At the conclusion of its 12-day event, OpenAI introduced a new reasoning-focused model, o3. This successor to o1 showcases groundbreaking capabilities in programming, mathematics, and scientific reasoning.

Today, we shared evals for an early version of the next model in our o-model reasoning series: OpenAI o3 pic.twitter.com/e4dQWdLbAD
— OpenAI (@OpenAI) December 20, 2024

OpenAI co-founder Greg Brockman highlighted that o3 sets new standards, especially in complex tests. Alongside o3, OpenAI unveiled a simplified version, o3-mini, which will be available to the public in early 2025.

Model Features

The o3 series allocates additional time for responses, double-checking information to ensure high accuracy and reliability. A new feature allows users to adjust the “thinking time,” with options for low, medium, or high computation levels. Higher settings result in more precise and well-considered answers.

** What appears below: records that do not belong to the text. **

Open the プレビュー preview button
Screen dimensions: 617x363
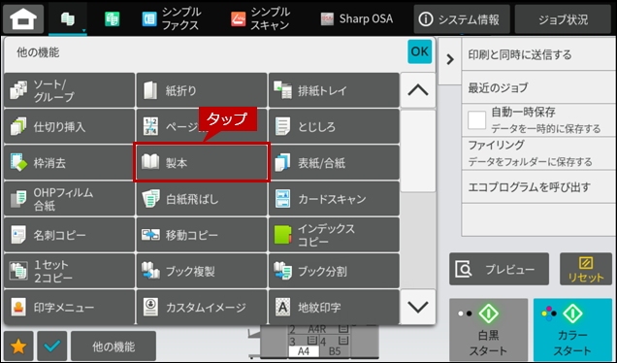pos(499,269)
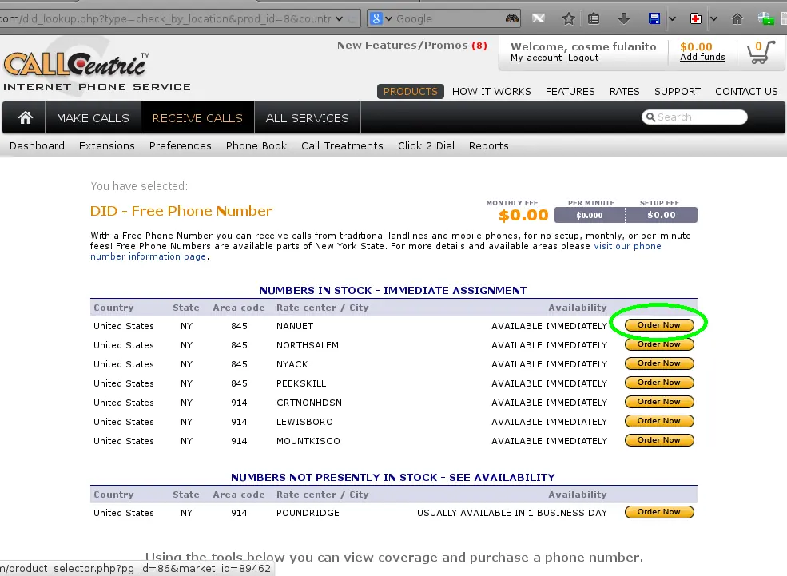Click the magnifier icon in Callcentric search bar
The width and height of the screenshot is (787, 576).
coord(652,117)
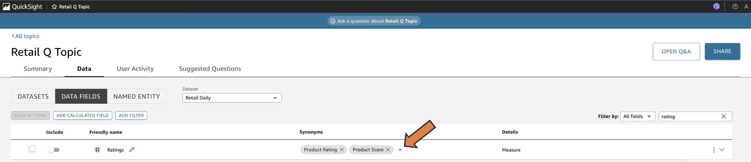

OpenAI describes the o3 process as “building a chain of thoughts,” enabling the model to plan and execute actions before forming its response.

Security and Improvements

Earlier, experts found that o1 was prone to misleading users. OpenAI implemented a new training method to ensure that o1 and o3 align with company values. The models are trained to self-review their responses twice, focusing on adherence to safety policies.

o3, our latest reasoning model, is a breakthrough, with a step function improvement on our hardest benchmarks. we are starting safety testing & red teaming now. https://t.co/4XlK1iHxFK
— Greg Brockman (@gdb) December 20, 2024

To enhance safety, o3 dedicates extra seconds or minutes to breaking down tasks into smaller components. This process makes it more reliable and accurate in delivering responses.

Context and Competition

Following the release of o1, a wave of similar models emerged. Companies like Google, Alibaba, and the Chinese lab DeepSeek announced their own reasoning-focused projects.

Meanwhile, the Wall Street Journal reported challenges with GPT-5 development at OpenAI. Expectations for performance improvements did not justify the significant costs. The Orion model, part of this new line, reportedly relied on synthetic data generated by earlier models.